Crocker and Algina 4 (1986) and Brown 5 (1996, p 231-249) categorised validity into three types- 
Content Validity 

It is the match between test questions and the content of subject to be measured. For content validity, Face validity 
and curricular validity should be studied. 

• Face Validity: It is the extent to which a test is accepted by the teachers, researchers, examinees and test users as 
being logical on the "face of it". Though it's a weak form of establishing validity yet can be improved by making 
it more systematic. 

• Curricular Validity: It is the extent to which the content of the test matches the objectives of a specific 
curriculum. It is evaluated by group of curriculum or content experts to judge the proper balance between test 
items and curricular objectives. 

Criterion-Related Validity 

It is about the relationship between a test score and an outcome or criterion. The test scores are correlated to the 
criterion to determine how well they match the criterion behaviour. It can be either predictive or concurrent validity. 

• Predictive Validity: It refers to the usefulness of the tests scores to predict future events or performance. 

• Concurrent Validity: It is measured when the test scores and the criterion measure are either made concurrently 
or in close proximity to each other. It needs to be examined when one measure is substituted for another. 
If the correlation between the test scores and the criterion is strong, test is said to be valid. 

Construct Validity 

It is the degree to which a test is consistent with the underlying theoretical concepts being measured. 
It can be assessed by a panel of experts familiar with the construct. Though construct validity is never fully established. 

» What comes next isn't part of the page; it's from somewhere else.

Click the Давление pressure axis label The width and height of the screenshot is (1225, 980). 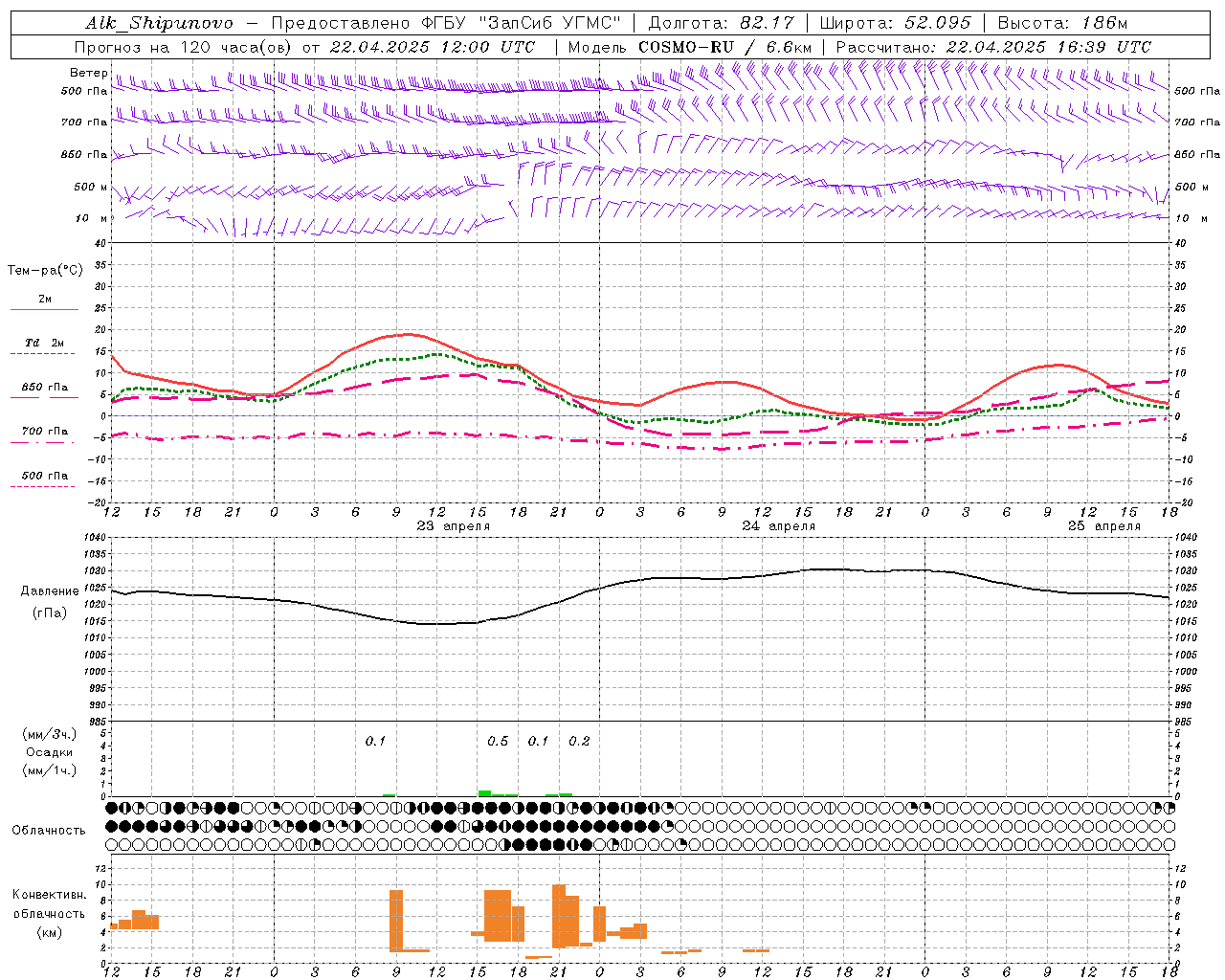[50, 591]
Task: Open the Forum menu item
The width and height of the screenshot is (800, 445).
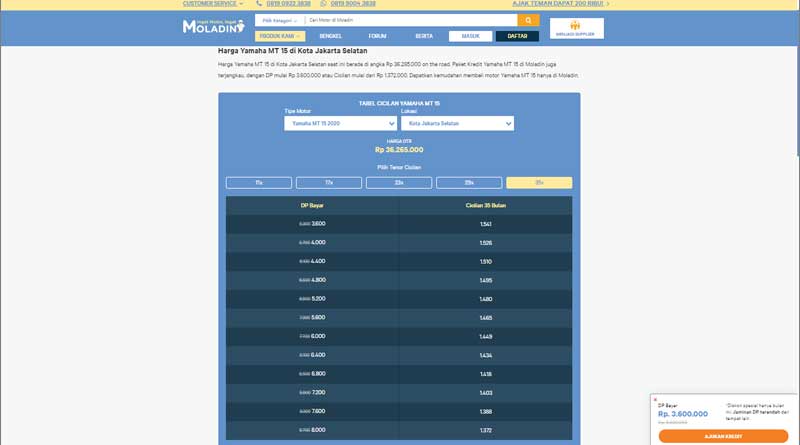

• Convergent Validity: It demonstrate that two tests of same construct correlate strongly in measuring closely 
related skills or knowledge. High correlation shows the degree to which one measure is similar (converges) 
to other measure. 

• Discriminate Validity: It demonstrate a low correlation between two tests measuring different construct showing 
the degree to which one measure is not similar(diverges from) other measure of different construct.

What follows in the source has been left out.